Take the entries below and print all of them exactly, please.

# # #

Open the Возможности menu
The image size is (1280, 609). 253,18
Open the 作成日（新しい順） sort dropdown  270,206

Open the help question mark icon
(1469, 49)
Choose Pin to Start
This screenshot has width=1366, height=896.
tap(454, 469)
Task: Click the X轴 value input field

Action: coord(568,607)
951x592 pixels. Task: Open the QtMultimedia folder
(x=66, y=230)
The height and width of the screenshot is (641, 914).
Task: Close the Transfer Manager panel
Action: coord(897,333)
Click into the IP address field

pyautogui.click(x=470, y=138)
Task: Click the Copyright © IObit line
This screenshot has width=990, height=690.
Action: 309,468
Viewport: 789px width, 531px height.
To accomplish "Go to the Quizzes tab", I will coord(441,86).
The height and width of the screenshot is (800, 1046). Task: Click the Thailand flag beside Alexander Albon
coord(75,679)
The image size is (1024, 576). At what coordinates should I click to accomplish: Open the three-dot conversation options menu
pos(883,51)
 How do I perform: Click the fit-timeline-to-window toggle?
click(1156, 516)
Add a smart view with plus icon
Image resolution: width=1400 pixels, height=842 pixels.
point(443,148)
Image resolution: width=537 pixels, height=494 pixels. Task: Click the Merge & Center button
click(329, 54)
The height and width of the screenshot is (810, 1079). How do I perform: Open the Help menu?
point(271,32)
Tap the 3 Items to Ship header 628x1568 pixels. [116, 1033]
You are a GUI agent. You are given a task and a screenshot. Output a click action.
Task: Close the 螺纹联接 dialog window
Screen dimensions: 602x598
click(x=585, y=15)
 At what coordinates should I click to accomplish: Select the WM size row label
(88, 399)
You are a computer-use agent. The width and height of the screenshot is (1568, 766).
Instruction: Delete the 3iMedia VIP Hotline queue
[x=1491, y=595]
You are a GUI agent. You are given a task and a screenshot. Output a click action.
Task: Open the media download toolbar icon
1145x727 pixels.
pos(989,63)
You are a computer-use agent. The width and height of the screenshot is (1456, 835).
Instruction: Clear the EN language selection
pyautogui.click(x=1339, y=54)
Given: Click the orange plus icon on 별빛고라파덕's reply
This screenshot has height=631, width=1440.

# # #

• [Solved exercise]:
Open the Возможности menu
The image size is (1280, 609). 253,18
Open the 作成日（新しい順） sort dropdown  270,206

Open the help question mark icon
(1469, 49)
Choose Pin to Start
This screenshot has width=1366, height=896.
tap(454, 469)
Task: Click the X轴 value input field

Action: coord(568,607)
951x592 pixels. Task: Open the QtMultimedia folder
(x=66, y=230)
The height and width of the screenshot is (641, 914).
Task: Close the Transfer Manager panel
Action: coord(897,333)
Click into the IP address field

pyautogui.click(x=470, y=138)
Task: Click the Copyright © IObit line
This screenshot has width=990, height=690.
Action: 309,468
Viewport: 789px width, 531px height.
To accomplish "Go to the Quizzes tab", I will coord(441,86).
The height and width of the screenshot is (800, 1046). Task: Click the Thailand flag beside Alexander Albon
coord(75,679)
The image size is (1024, 576). At what coordinates should I click to accomplish: Open the three-dot conversation options menu
pos(883,51)
 How do I perform: Click the fit-timeline-to-window toggle?
click(1156, 516)
Add a smart view with plus icon
Image resolution: width=1400 pixels, height=842 pixels.
point(443,148)
Image resolution: width=537 pixels, height=494 pixels. Task: Click the Merge & Center button
click(329, 54)
The height and width of the screenshot is (810, 1079). How do I perform: Open the Help menu?
point(271,32)
Tap the 3 Items to Ship header 628x1568 pixels. [116, 1033]
You are a GUI agent. You are given a task and a screenshot. Output a click action.
Task: Close the 螺纹联接 dialog window
Screen dimensions: 602x598
click(x=585, y=15)
 At what coordinates should I click to accomplish: Select the WM size row label
(88, 399)
You are a computer-use agent. The width and height of the screenshot is (1568, 766).
Instruction: Delete the 3iMedia VIP Hotline queue
[x=1491, y=595]
You are a GUI agent. You are given a task and a screenshot. Output a click action.
Task: Open the media download toolbar icon
1145x727 pixels.
pos(989,63)
You are a computer-use agent. The width and height of the screenshot is (1456, 835).
Instruction: Clear the EN language selection
pyautogui.click(x=1339, y=54)
Given: Click the orange plus icon on 별빛고라파덕's reply
This screenshot has height=631, width=1440.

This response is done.